Well I will post if something comes up :D
So after about 10 days of PT at home, the work is awkward but easy. I have some issues still with my wrist but I am powering through it. I have an appointment on Tuesday in 5 days for another PT appt. To see how its going. So I have 5 exercises to do and all are fine except one. Bridge-up. It doesnt hurt though it makes my spine feel weird and a little grinding. No pain but it doesn't feel right so we may have to change that one up. I suggest that if you are going to be doing PT that you feel comfortable with your therapist and that they make you feel good and have an open relationship. If you don't feel right with them in the beginning it will be hard to do the work you need to do. Before I have felt like my fears or pain did not really matter and now with my PT I feel very comfortable speaking up about my problems at home with the workouts.

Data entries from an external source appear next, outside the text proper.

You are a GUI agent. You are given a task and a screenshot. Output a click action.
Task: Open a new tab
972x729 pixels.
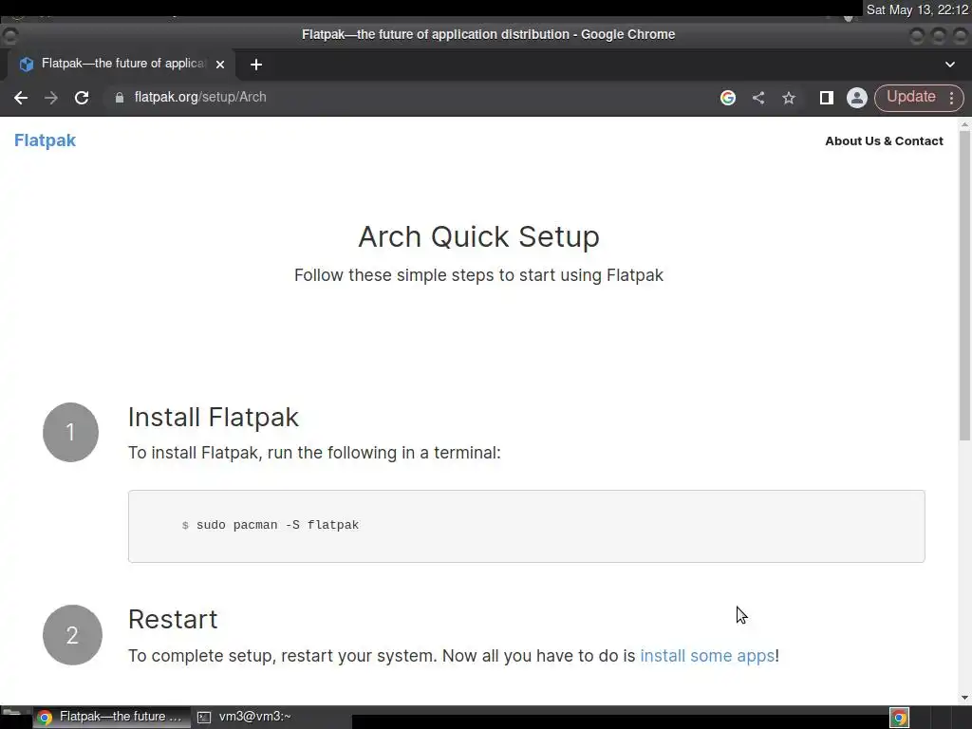pyautogui.click(x=255, y=65)
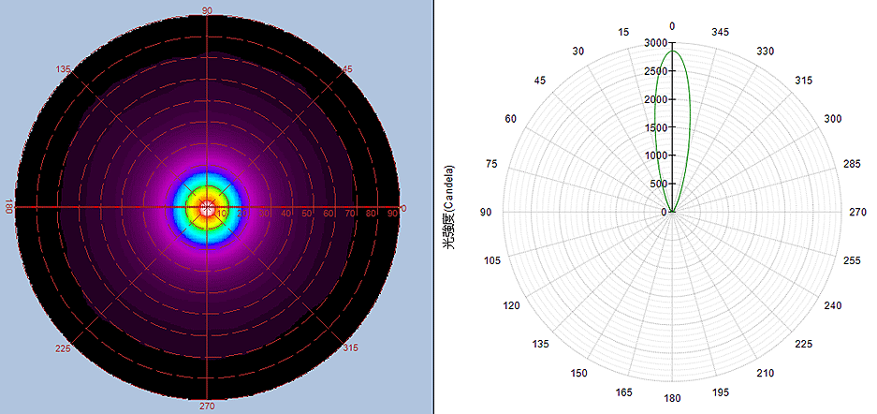The width and height of the screenshot is (877, 414).
Task: Click the 60 angle label on the polar chart
Action: point(510,119)
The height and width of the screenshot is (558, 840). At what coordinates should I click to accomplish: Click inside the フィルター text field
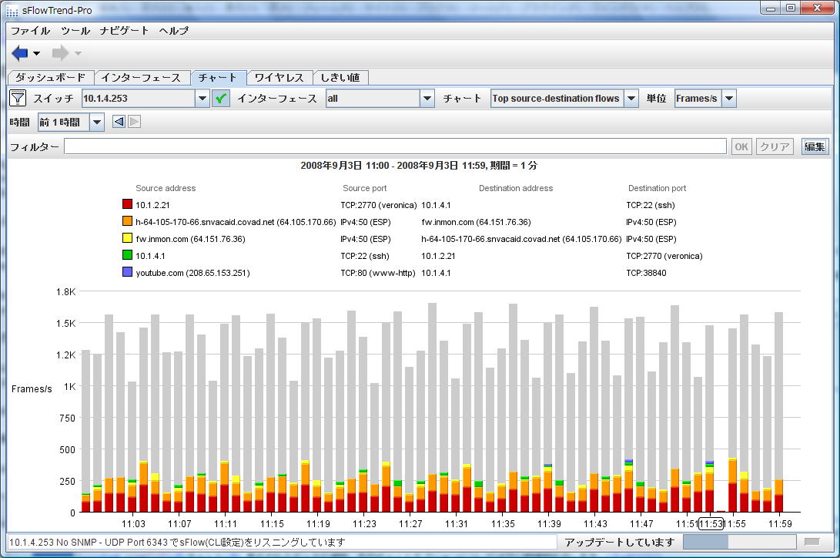(x=394, y=146)
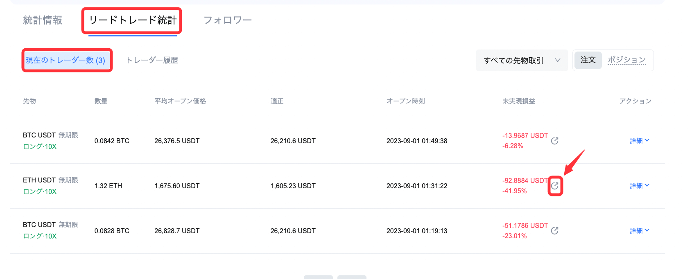Click オープン時刻 column header

406,101
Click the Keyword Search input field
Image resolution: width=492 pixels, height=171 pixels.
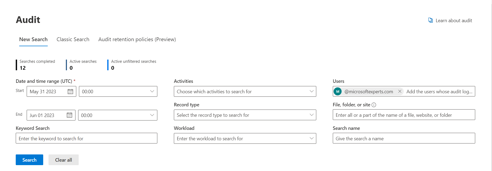(86, 138)
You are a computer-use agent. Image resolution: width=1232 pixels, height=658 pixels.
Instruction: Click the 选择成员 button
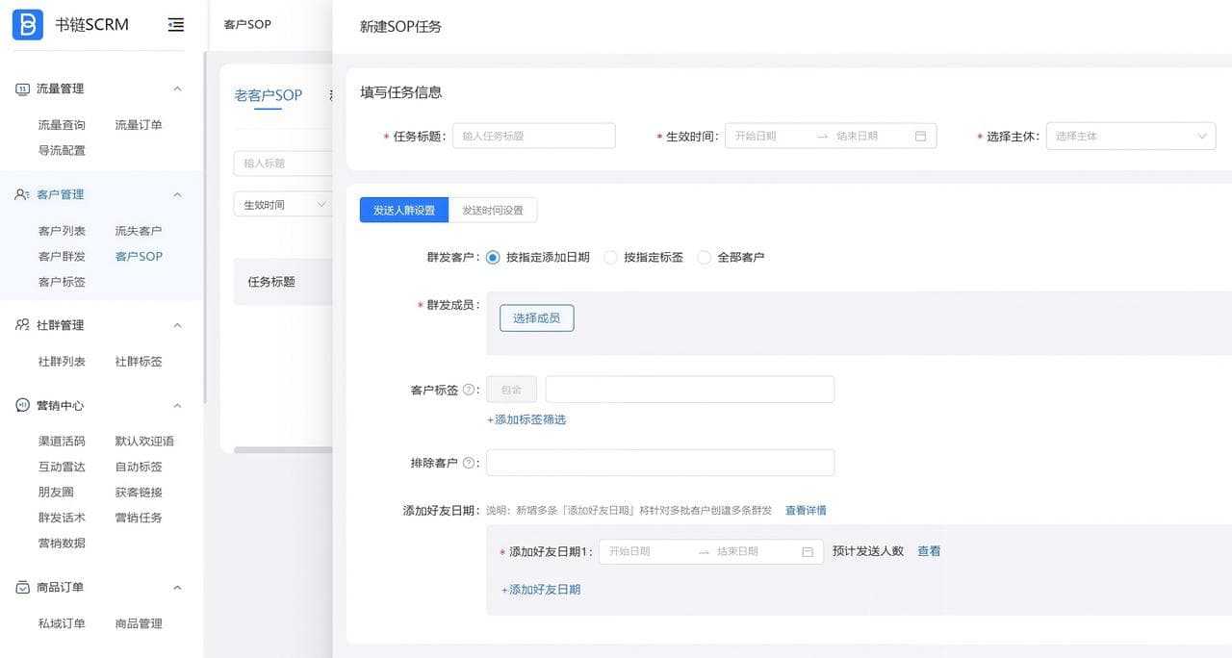(536, 317)
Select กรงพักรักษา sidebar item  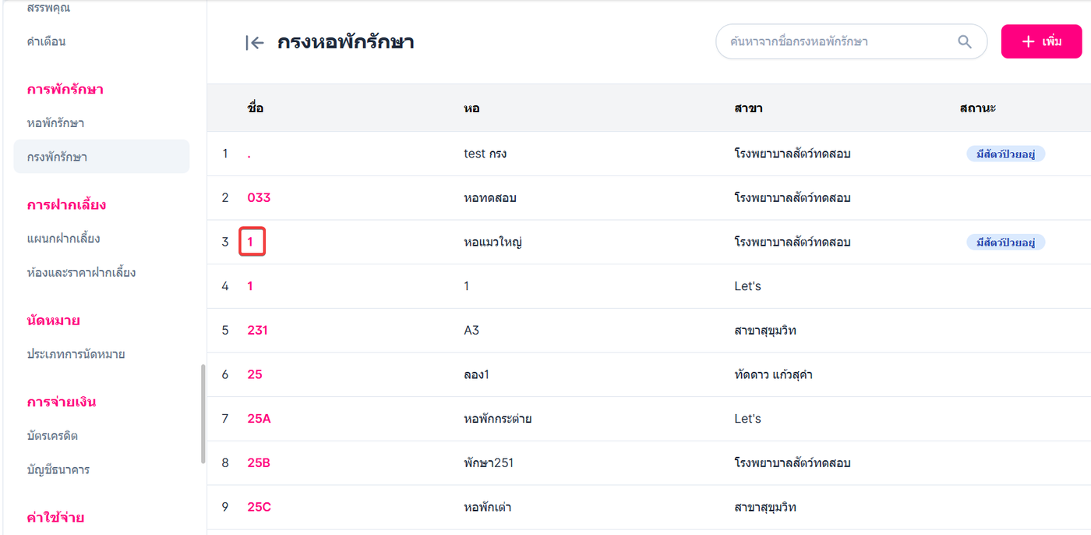point(57,157)
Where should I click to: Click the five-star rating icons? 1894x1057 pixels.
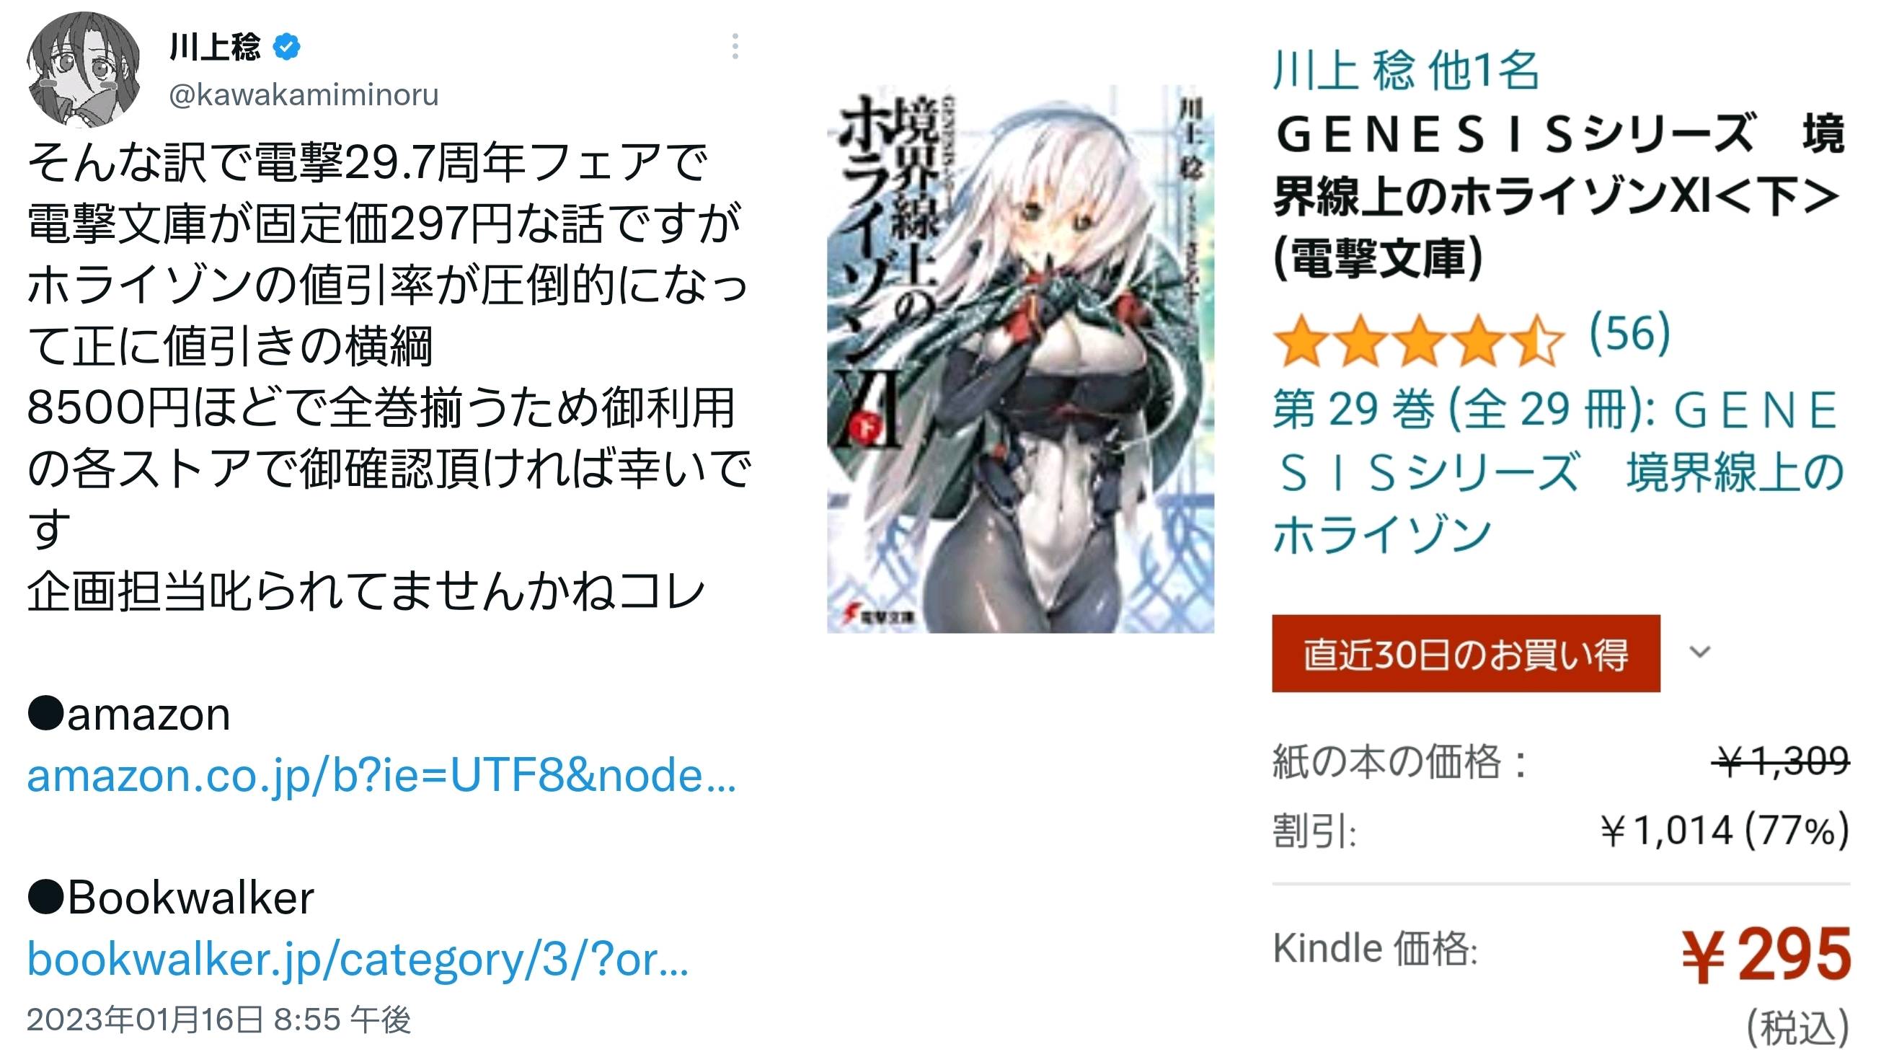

I am getting increasingly nervous about the upcoming surgery of which I do not have a date yet. I see the surgeon in 2 weeks exactly and we will most likely figure out when will work for both of us. The time I am guessing is going to be not before Nov 1st. I signed up late for short-term disability coverage so when I do go on leave I wont be covered for 60 days. So in order to not affect my income drastically while I cannot work, I need to sign up again during open enrollment in the fall. All of this planning stresses me out. LOL I already have to think about leaving my restaurant in the hands of someone else and then not even being able to go and help them will be tough and I am finding that it will be very hard to let go since I like having that control over my store. UGH. But most important is my health and if I cannot walk in 10 years I know this is necessary. I mean how can I boss people around if I don't have a job and cant work?
I got my disability card to carry in my wallet now. I have a temporary placard and if your disability is temporary in Washington you only get 1 placard. Often I am taking the other vehicle and don't have the placard in that one LOL So now I am carrying it with me. Kind of a hassle at times but helps me when I need it. I am sure this is probably not a good thing to say but I like having it and one good thing out of having hip pain. Being able to not have to walk as far on days when I am almost crying but am doing things for work and cannot just NOT do it is such a small blessing. Though I do notice some older people giving me the mean eye when they see me parking in a disabled parking spot and walking "just fine." It is funny how receiving that judgement changes your thoughts and feelings towards others and I find myself not being so judgmental myself.